*INSTRUCTIONS TO FOLLOW*.
Whenever a line of the records below contains the word "computer", copy that line.

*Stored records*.
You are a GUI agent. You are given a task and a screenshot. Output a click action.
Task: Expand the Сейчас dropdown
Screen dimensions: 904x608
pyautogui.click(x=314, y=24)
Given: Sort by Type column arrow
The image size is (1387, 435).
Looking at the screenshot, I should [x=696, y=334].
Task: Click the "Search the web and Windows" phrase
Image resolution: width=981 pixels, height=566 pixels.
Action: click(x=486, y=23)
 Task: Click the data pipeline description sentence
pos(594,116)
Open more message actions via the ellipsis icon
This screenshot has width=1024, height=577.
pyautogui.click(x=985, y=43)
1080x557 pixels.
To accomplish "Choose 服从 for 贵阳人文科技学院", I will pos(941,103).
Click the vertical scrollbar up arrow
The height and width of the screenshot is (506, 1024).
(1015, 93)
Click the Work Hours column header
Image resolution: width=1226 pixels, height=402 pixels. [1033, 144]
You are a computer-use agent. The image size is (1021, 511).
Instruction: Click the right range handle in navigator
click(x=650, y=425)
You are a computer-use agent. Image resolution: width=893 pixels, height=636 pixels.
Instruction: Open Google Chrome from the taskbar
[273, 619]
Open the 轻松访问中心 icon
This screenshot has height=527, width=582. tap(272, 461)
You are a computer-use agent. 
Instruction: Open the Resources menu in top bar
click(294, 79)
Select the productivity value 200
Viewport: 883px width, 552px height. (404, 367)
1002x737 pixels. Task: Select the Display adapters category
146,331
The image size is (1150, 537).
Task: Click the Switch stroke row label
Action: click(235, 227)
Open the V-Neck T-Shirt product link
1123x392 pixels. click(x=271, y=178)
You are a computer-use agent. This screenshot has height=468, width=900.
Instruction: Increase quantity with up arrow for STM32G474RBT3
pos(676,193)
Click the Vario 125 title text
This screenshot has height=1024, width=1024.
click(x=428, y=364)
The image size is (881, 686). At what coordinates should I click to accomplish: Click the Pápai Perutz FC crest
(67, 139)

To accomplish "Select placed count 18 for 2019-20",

*SOLUTION TO THE EXERCISE*.
You are a computer-use agent. The image size is (1021, 511).
You are a computer-use agent. Image resolution: width=893 pixels, height=636 pixels.
You are a computer-use agent. 
You are a computer-use agent. This screenshot has height=468, width=900.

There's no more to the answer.